Ich kann mich der Begründung dieser Petition nur anschließen, die fordert dass der Deutsche Bundestag die Änderung des Telemediengesetzes nach dem Gesetzentwurf des Bundeskabinetts vom 22.4.09 ablehnt.
Die offizielle Erklärung der Petition:
Das vornehmliche Ziel – Kinder zu schützen und sowohl ihren Mißbrauch, als auch die Verbreitung von Kinderpornografie, zu verhindern stellen wir dabei absolut nicht in Frage – im Gegenteil, es ist in unser aller Interesse. Dass die im Vorhaben vorgesehenen Maßnahmen dafür denkbar ungeeignet sind, wurde an vielen Stellen offengelegt und von Experten aus den unterschiedlichsten Bereichen mehrfach bestätigt. Eine Sperrung von Internetseiten hat so gut wie keinen nachweisbaren Einfluß auf die körperliche und seelische Unversehrtheit mißbrauchter Kinder.
Wir sollten uns als Bürger nicht gefallen lassen dass Politiker in einer Informationsgesellschaft entgegen jeglicher Warnungen namhafter Experten Entscheidungen treffen, die uns informationell in die Steinzeit zurückkatapultieren. Wenn wir im Internet nur noch sehen dürfen was der Staat nicht für schlecht befindet, dann wird es vielleicht auch bald keine Killerspiele-Seiten mehr geben, keine Social Communities (da verabreden sich zu viele Kids für böse Machenschaften) und kein Wikipedia (da wird schließlich Gewalt erklärt).

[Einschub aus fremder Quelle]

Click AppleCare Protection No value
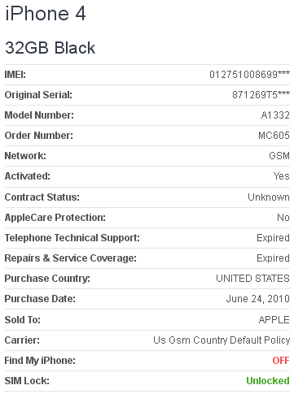click(x=283, y=218)
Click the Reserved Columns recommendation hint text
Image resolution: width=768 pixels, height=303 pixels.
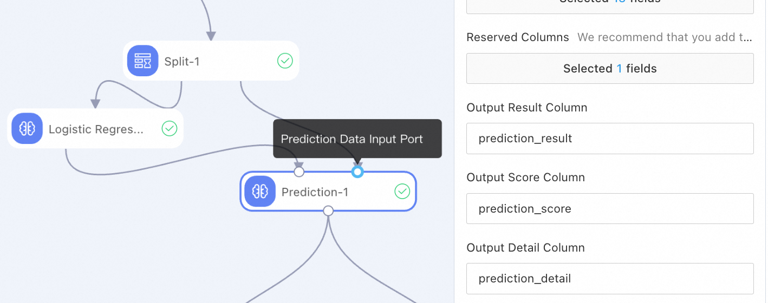click(x=665, y=37)
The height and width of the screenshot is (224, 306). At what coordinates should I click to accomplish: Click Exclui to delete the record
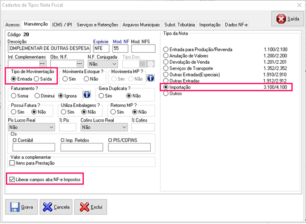tap(90, 207)
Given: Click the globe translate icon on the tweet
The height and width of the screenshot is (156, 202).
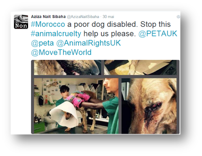Looking at the screenshot, I should [x=178, y=17].
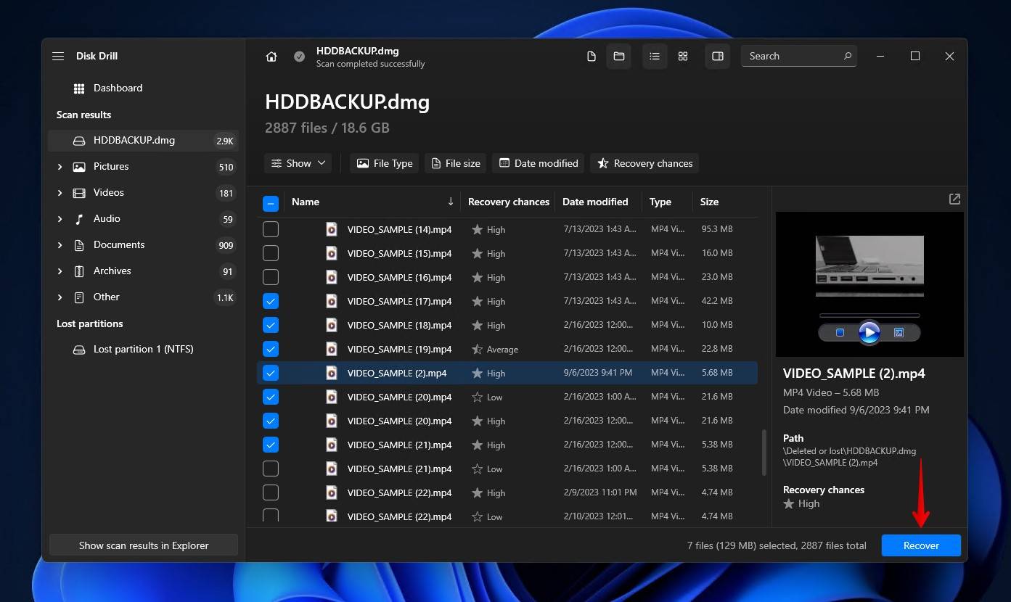Open the hamburger menu next to Disk Drill
Viewport: 1011px width, 602px height.
click(58, 57)
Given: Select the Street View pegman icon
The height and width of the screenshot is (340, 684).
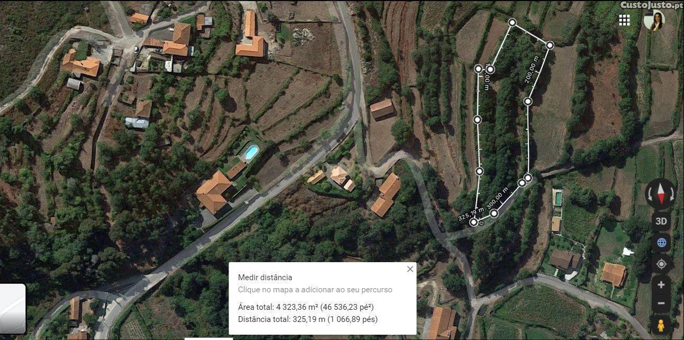Looking at the screenshot, I should click(661, 324).
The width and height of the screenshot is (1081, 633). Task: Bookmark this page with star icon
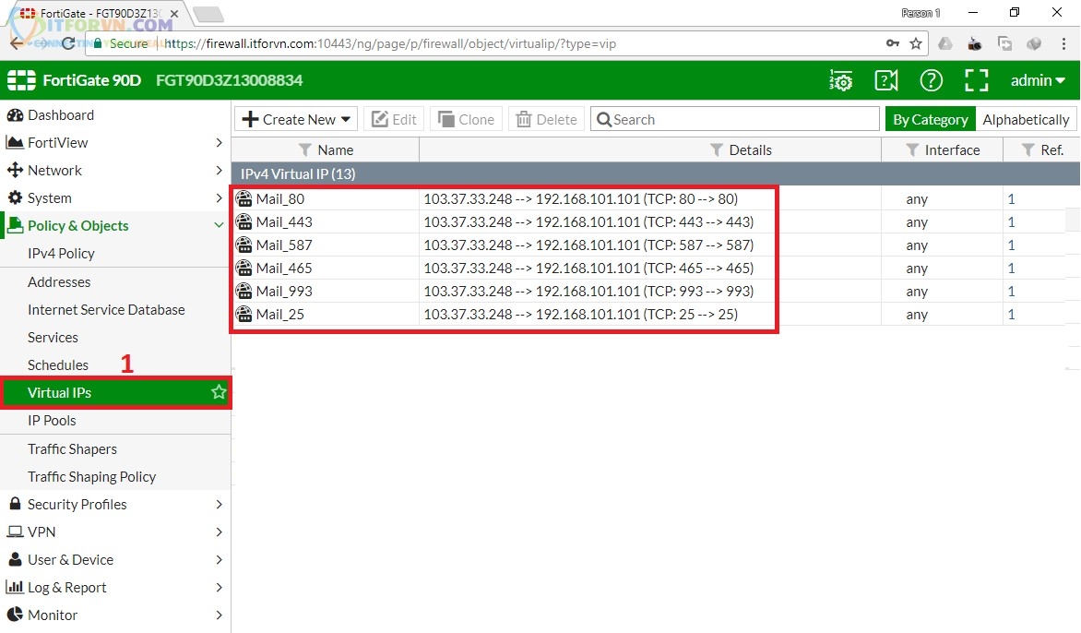[916, 43]
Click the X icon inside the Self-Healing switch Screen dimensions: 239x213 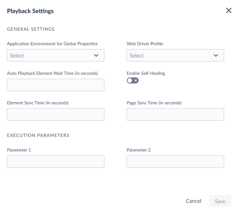coord(135,80)

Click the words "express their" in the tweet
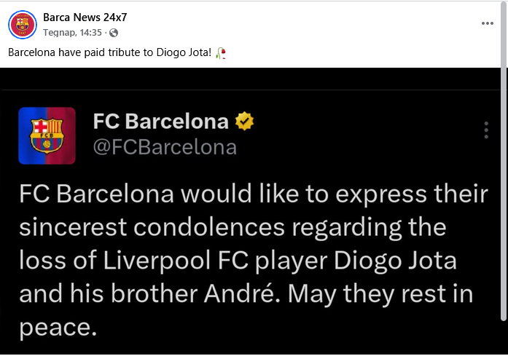point(412,195)
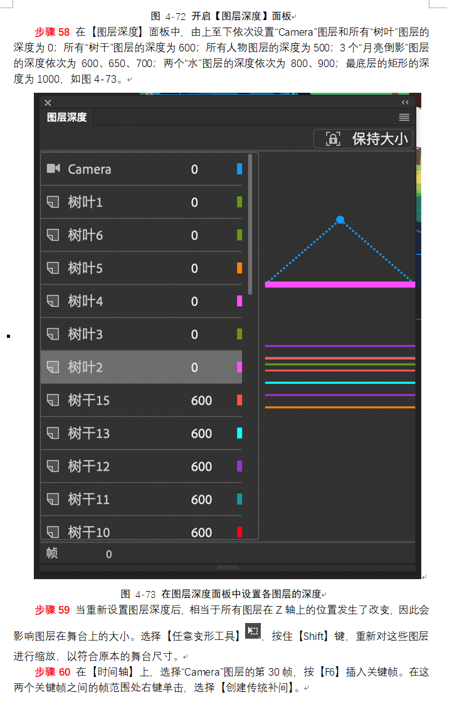The width and height of the screenshot is (452, 707).
Task: Click the blue color swatch for Camera
Action: [x=239, y=169]
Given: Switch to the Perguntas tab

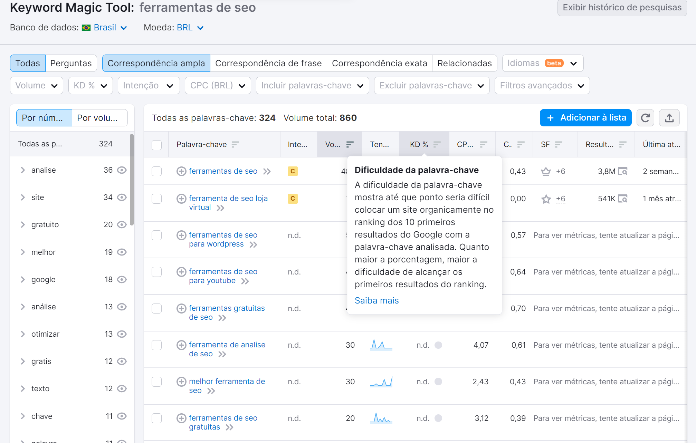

Jede Stimme zählt, damit Zensursula vielleicht doch noch bemerkt dass die geplanten Sperren nicht nur leicht zu umgehen sind sondern einen Eingriff in die Informationsfreiheit darstellen und Tür und Tor für weitere Sperrlisten öffnen würde, wenn man schonmal dabei ist. Dass tatsächlich überlegt wird Mautstellen zu verwenden um Abschnitts-Messungen durchzuführen, wo es immer hieß die werden nie für Verkehrskontrollen Verwendung finden (liebe Bürger), zeigt wie gerne auf einen Fuß in der Tür ein ganzer Pulk folgt.